Following the example, after you create the $500K of money, you are no more wealthy. This is important. You have exchanged your future earnings (with interest of course) for the newly-created money. In other words, you have exchanged part of your FUTURE wealth (your earnings power and productive capacity or your ability to consume in the future) for current wealth. (You might sometimes hear people throw around the term “Riccardian equivalence” which is basically this idea.) There is an illusion of increased wealth, because of all the money flying around, but wealth is the same on a net basis (across time), increasing slowly as it does. Actually, you take a hit to your wealth – LOL! That’s why all the hedge fund guys are buying yachts and mansions!! – but you won’t realize that until later, if ever. Where do you think Wall Street got all the hundreds of billions in bonuses in the last 6 years while equity markets returned approximately 0% (excluding the fraudulently small dividends received)? Now that return was for the broad S&P. If you happened to be invested in tech stocks generally…..well, you know it was a(nother) slaughter. Hmmm, BTW, where did all that money go?? I’ll let you figure that out, but I’ll give you a hint – drive around Atherton or, even better, Greenwich, Connecticut for some clues…..

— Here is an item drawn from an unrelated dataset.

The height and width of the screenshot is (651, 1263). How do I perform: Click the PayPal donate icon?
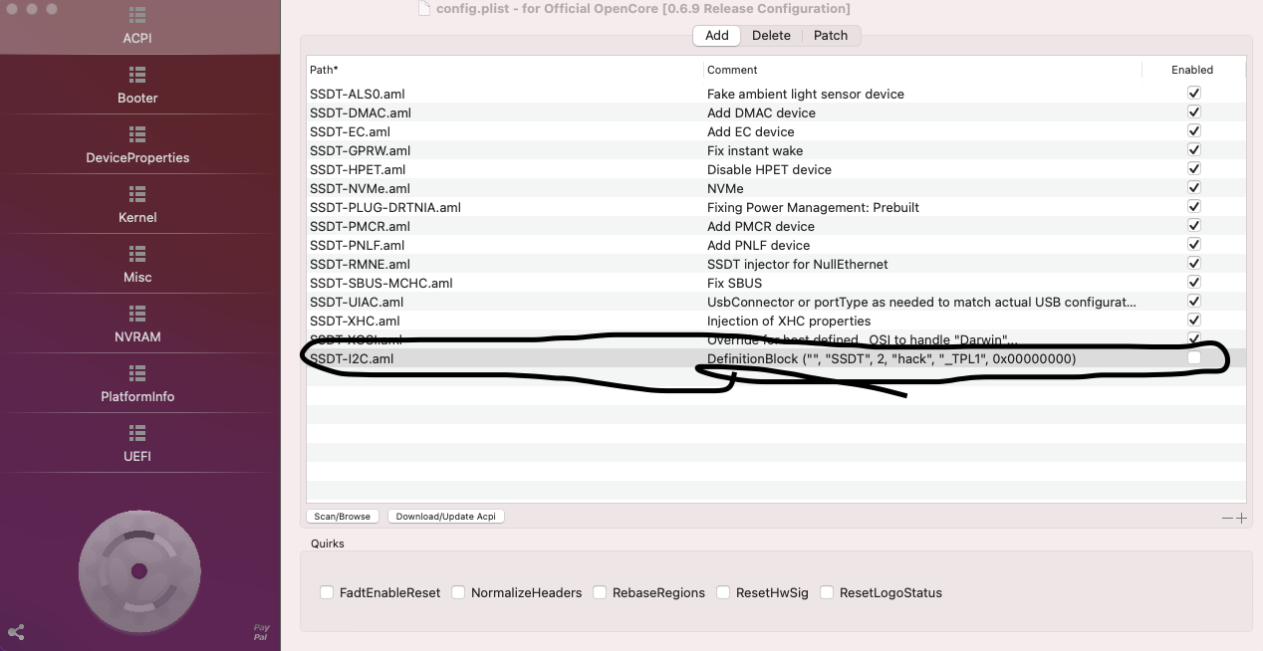coord(261,632)
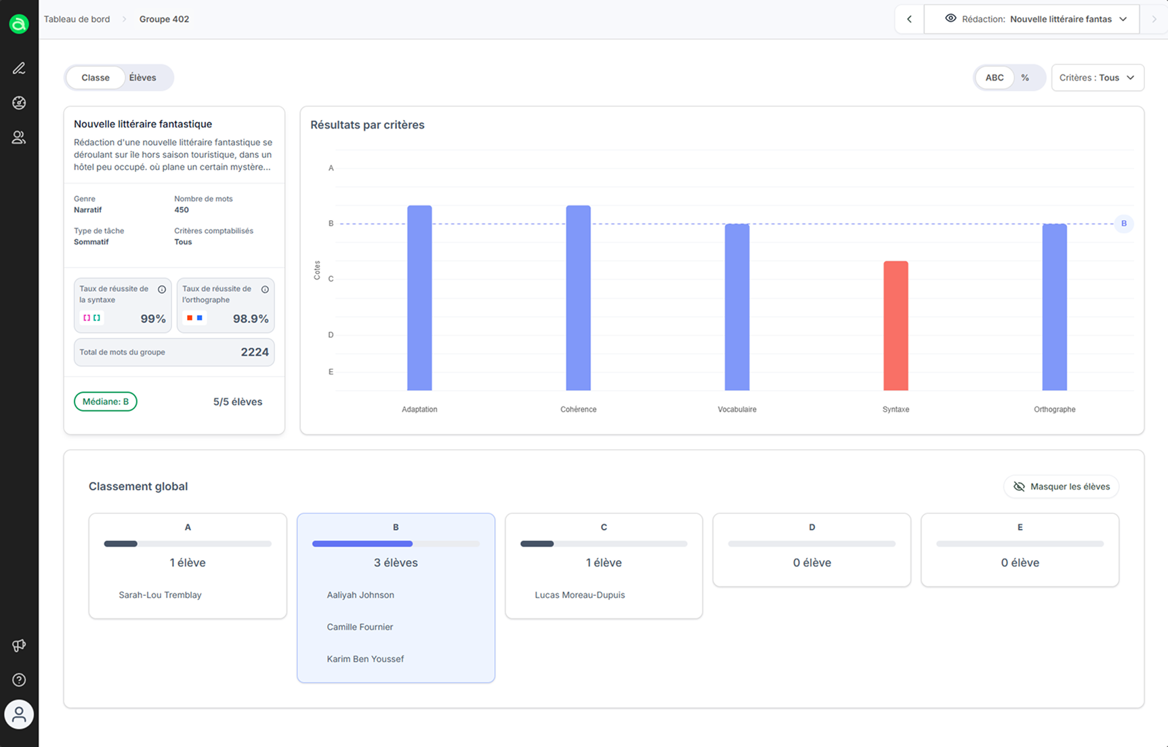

Back to your questions now. I think your confusion about inflation is that you are only thinking about it as prices. Think of it as money (credit) supply. As the credit supply is expanded (through borrowing) it is inflated. As it contracts, it deflates. Inflation/deflation. That’s it.
But think about the effect on monetary values (prices) of things when credit inflates. The extra money created “chases” some asset prices and goods/services up. Generally, these items are what amateur trader/economists call “houses and haircuts” – that is, fixed assets and services that cannot be arbitraged. You can’t get a haircut from China. You can’t get a house from China. And you can’t eat out at a restaurant in China on a Staurday night and still be home for bedtime. So that created money tends to flow here, raising prices for houses, haircuts and restaurant meals. For things that you can get from China, well, you know the story. Price deflation, which is what you would expect because as productivity rises things become cheaper to make (in real terms).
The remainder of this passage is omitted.